The events are set up so they build off one another, first providing a foundation of knowledge rooted in history, then moving towards the impact on current events.
“To really understand the discrimination that is seen in the media and being brought to light now, you have to understand the history and historical discrimination that comes along with it,” Manalang explained.
Manalang said she hopes the screening of “Minari” will be particularly exciting for students, as the critically acclaimed film has sparked extensive conversation about the way Hollywood treats Asian stories.
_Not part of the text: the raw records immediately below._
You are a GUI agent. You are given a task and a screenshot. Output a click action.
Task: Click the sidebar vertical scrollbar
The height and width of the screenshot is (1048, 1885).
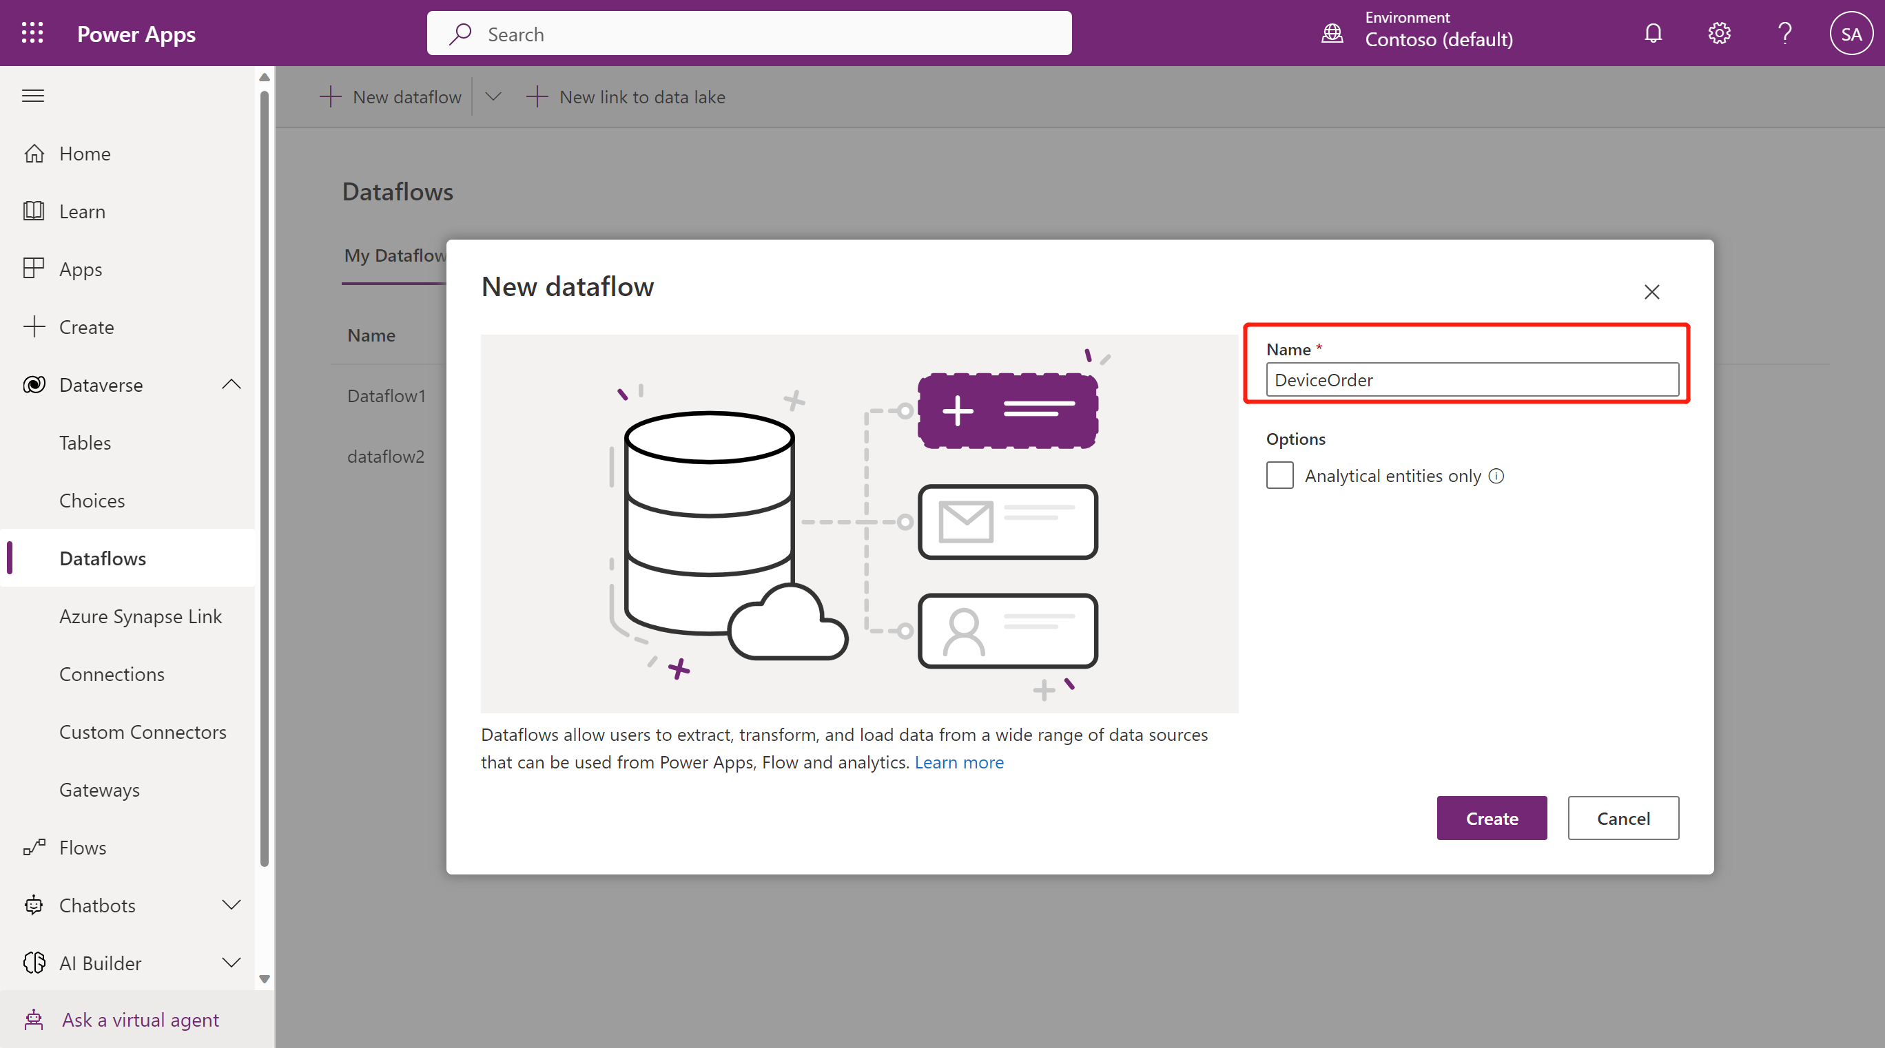pyautogui.click(x=264, y=475)
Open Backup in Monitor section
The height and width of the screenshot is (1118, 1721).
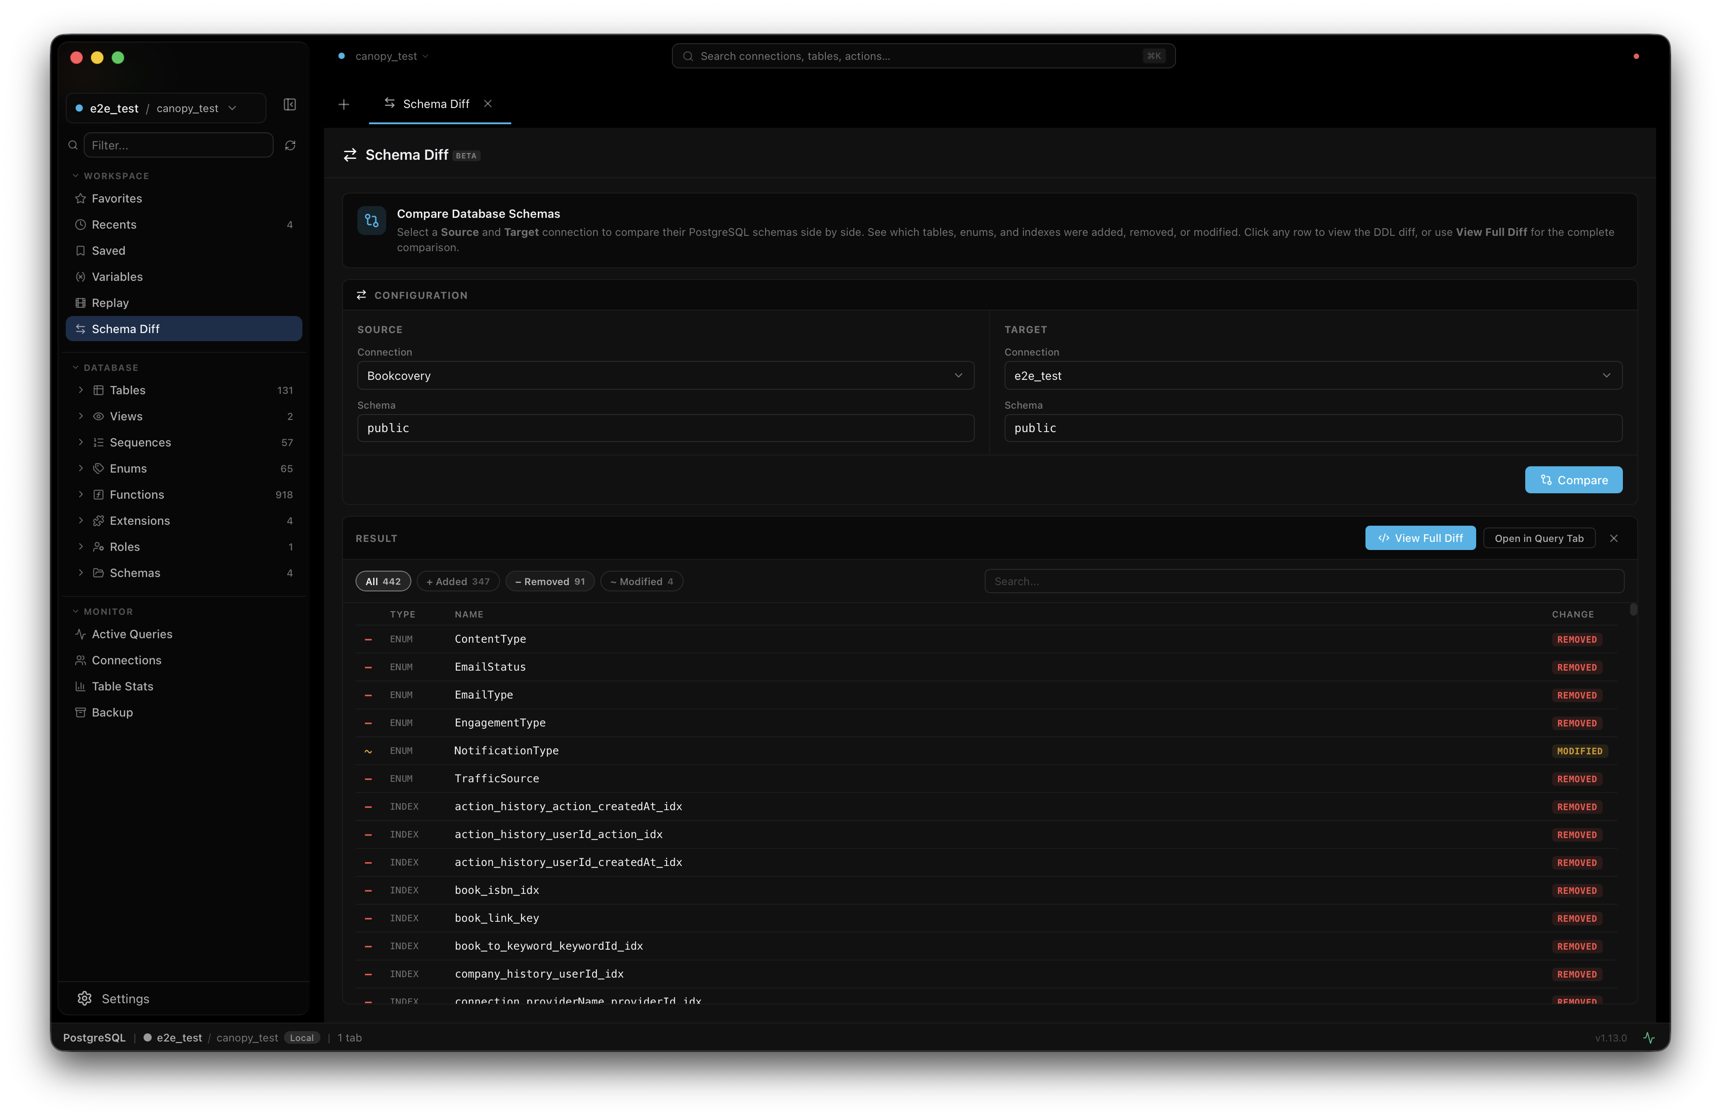click(x=112, y=712)
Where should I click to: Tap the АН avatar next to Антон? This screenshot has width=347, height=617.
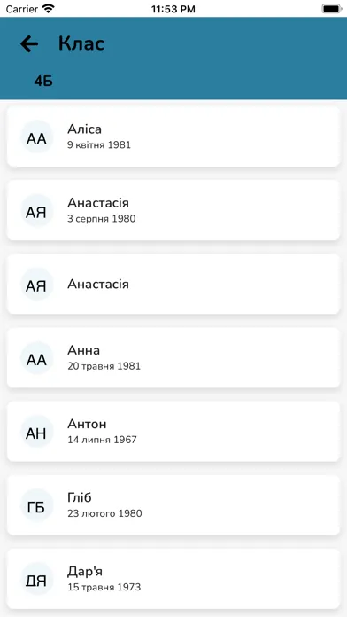point(36,432)
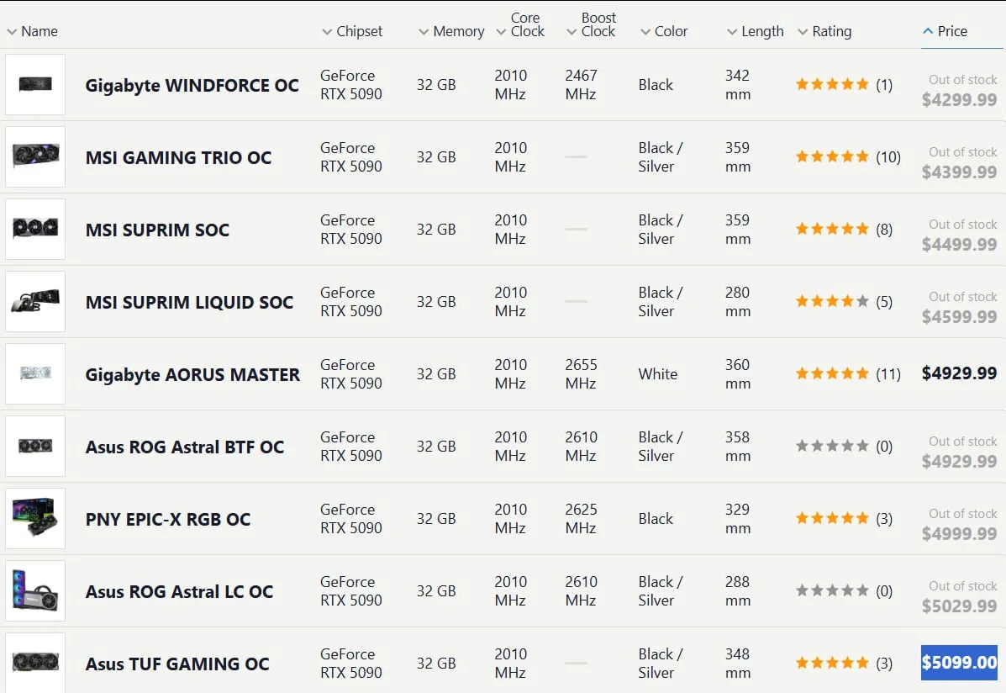The height and width of the screenshot is (693, 1006).
Task: Sort the list by Name column
Action: point(32,31)
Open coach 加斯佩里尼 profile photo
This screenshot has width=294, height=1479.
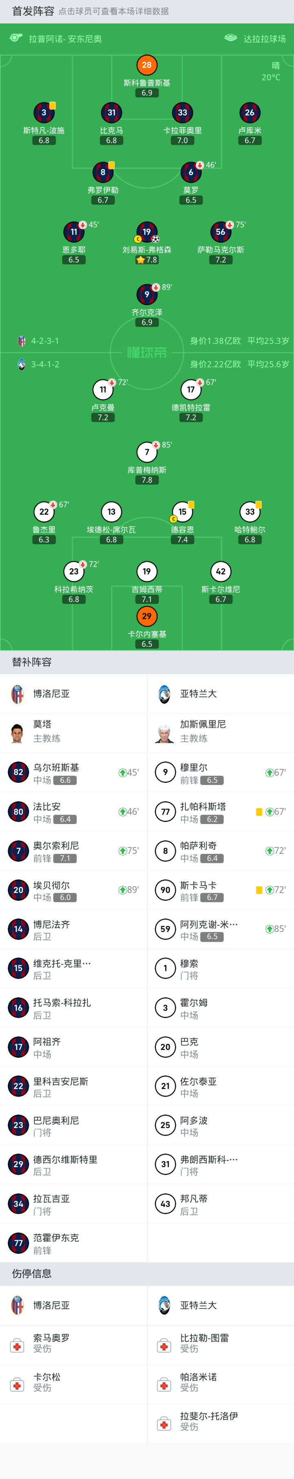[x=165, y=733]
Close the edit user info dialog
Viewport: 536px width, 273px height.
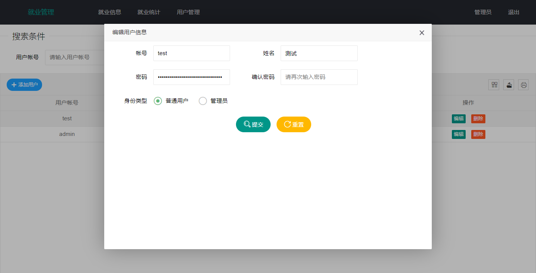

Despite being filmed in Oklahoma, “Minari” was placed in the Foreign Language Film category at the 2021 Golden Globes.
“This is the most American you can get,” said Manalang, referencing the story of an immigrant family learning English in the American South.
Liu is also excited for the conversation surrounding the screening of “Minari.”
“It’s more of a celebratory event and a recognition of Asian American greatness,” they said. “It is definitely important to highlight the more violent and exploitative aspects of the history of Asian American and Pacific Islanders in the U.S., but we rarely ever set aside time to celebrate great Asian Americans and Pacific Islanders.”
For readers looking to be better allies to AAPI students and community members, Manalang first encouraged being well-informed on topics, even if they don’t affect you directly.
“Showing solidarity in the way of just showing up to these events and wanting to learn and improve the community is one of the best things you can do,” she said.
Manalang also encouraged students to watch the way they speak to avoid microaggressions, such as asking an Asian person where they are from.
“It can imply that we’re not supposed to be here,” she explained. “Although my mom did immigrate here, that doesn’t have to do with me not belonging in America. Understand that your words have an impact on not even just an individual, but an entire community.”
Liu also emphasized the importance of donating time and money, especially to local organizations and Asian-owned businesses who have been hit especially hard by the pandemic.
Manalang and Liu both hope this month’s events will spark an ongoing conversation at Lafayette for years to come.
“We’re getting more visibility, but visibility doesn’t mean freedom,” Manalang said, “This isn’t the end of the conversation.”
Disclaimer: Shirley Liu ’23 is the assistant arts & culture editor and did not contribute writing, editing or reporting to this article.